##### DATA PROVIDED

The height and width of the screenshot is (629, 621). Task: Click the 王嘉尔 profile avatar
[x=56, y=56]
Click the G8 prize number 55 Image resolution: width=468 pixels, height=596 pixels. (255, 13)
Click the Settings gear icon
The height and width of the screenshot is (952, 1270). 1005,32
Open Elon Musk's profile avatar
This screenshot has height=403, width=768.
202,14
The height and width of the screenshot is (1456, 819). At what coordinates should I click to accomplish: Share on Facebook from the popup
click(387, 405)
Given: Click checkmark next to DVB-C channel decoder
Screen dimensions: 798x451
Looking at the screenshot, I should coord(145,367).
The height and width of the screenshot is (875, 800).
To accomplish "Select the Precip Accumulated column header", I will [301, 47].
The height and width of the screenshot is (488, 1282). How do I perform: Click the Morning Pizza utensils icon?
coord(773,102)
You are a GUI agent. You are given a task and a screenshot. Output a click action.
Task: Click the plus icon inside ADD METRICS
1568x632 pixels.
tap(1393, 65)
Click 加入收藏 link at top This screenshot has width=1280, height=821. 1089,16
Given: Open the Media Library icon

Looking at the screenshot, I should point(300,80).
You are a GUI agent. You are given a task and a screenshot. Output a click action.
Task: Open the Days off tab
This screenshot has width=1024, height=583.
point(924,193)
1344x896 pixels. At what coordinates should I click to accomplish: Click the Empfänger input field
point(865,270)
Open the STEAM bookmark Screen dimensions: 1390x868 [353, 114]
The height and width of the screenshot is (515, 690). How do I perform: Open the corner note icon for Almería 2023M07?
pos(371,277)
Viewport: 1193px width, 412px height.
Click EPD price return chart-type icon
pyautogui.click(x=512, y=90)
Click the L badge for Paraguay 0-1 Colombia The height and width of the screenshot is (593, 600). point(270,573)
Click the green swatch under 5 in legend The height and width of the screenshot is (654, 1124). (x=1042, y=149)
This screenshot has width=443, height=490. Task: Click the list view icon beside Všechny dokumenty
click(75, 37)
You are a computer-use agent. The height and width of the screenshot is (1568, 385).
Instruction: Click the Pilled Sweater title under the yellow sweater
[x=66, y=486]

##########

■ TASK REQUIREMENTS ■
Copy the stretch of the records above that runs from the line with "The height and width of the screenshot is (488, 1282)." through the line with "Click 加入收藏 link". Both end lines belong in the copy, and nothing else does.

■ RESPONSE ■
The height and width of the screenshot is (488, 1282). How do I perform: Click the Morning Pizza utensils icon?
coord(773,102)
You are a GUI agent. You are given a task and a screenshot. Output a click action.
Task: Click the plus icon inside ADD METRICS
1568x632 pixels.
tap(1393, 65)
Click 加入收藏 link at top This screenshot has width=1280, height=821. 1089,16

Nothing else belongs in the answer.